B-Allele Frequency Output

B-Allele frequency (BAF) output is enabled by default in germline and somatic VCF and gVCF runs.

The BAF value is calculated as either AF or (1 - AF), where

  • AF = (alt_count / (ref_count + alt_count))

  • BAF = 1 - AF, only when ref base < alt base, order of priority for bases is A < T < G < C < N.

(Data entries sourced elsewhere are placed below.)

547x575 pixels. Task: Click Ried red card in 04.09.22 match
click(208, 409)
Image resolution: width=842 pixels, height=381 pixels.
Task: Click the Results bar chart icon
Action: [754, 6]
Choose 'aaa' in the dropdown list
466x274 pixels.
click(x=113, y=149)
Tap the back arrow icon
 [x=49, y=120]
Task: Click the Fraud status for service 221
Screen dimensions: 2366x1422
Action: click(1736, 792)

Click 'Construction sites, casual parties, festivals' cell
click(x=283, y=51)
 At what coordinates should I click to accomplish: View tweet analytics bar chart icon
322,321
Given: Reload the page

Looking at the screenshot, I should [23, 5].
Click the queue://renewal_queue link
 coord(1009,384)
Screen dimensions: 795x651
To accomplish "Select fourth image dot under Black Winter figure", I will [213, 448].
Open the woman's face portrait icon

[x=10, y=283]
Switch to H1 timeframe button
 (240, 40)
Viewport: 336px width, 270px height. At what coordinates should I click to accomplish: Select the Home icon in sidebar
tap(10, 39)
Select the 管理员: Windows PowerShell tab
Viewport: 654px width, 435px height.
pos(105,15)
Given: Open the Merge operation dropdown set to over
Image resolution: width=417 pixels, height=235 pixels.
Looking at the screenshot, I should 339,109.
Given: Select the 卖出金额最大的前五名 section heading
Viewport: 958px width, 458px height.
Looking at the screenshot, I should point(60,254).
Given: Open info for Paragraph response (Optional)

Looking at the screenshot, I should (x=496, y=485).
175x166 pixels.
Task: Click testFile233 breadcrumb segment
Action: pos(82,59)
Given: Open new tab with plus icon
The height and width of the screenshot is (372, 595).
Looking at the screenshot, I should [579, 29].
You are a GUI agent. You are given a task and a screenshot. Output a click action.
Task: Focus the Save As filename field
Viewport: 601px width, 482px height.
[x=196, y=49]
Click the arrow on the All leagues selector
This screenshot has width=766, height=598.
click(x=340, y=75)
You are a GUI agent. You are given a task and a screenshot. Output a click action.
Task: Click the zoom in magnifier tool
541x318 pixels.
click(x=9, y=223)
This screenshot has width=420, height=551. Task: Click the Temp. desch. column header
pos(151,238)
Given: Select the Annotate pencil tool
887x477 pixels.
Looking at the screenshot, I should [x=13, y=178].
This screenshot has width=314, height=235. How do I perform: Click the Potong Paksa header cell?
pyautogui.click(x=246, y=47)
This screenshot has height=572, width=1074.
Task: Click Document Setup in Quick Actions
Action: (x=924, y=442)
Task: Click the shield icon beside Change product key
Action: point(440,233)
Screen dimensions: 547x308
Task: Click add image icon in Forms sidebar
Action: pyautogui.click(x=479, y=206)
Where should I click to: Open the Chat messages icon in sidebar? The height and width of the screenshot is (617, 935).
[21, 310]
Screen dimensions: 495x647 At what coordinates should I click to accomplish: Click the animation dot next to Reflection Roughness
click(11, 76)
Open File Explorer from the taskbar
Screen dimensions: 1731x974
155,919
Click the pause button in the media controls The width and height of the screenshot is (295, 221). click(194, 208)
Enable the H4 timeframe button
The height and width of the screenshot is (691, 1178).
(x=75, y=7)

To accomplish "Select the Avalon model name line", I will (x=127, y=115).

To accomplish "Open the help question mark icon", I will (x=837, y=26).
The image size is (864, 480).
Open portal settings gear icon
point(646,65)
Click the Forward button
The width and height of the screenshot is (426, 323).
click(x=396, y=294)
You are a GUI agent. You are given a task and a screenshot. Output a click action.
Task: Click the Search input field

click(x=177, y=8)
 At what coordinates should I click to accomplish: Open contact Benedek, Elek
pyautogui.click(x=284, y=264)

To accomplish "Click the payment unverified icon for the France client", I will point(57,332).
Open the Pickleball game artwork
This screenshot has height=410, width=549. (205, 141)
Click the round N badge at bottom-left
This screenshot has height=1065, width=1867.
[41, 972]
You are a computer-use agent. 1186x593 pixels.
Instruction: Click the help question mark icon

The B-allele frequency values are often plotted to visually inspect the spread away from a perfectly diploid heterozygous call (BAF=50%). This plot is more easily interpreted if it is symmetric about the BAF=50% line. To ensure the symmetry, a heuristic must be used to determine when BAF = AF or BAF = 1-AF. This definition of B-Allele Frequency is based on the definition that is used for bead arrays, as most users are accustomed to that implementation. Here, the choice of the B allele is based on the color of dye attached to each nucleotide. A and T get one color, G and C get the other color. The bead array implementation has much more complex rule for tie-breaking between A and T or G and C that involves top and bottom strands. This is unnecessary and so the simpler hierarchical approach of using a priority for the nucleotides A<T<G<C<N is used.

For each small variant VCF entry with exactly one SNP alternate allele, the output contains a corresponding entry in the BAF output file.

  • <NON_REF> lines are excluded

    • ForceGT variants (as marked by the "FGT" tag in the INFO field) are not included in the output, unless the variant also contains the "NML" tag in the INFO field.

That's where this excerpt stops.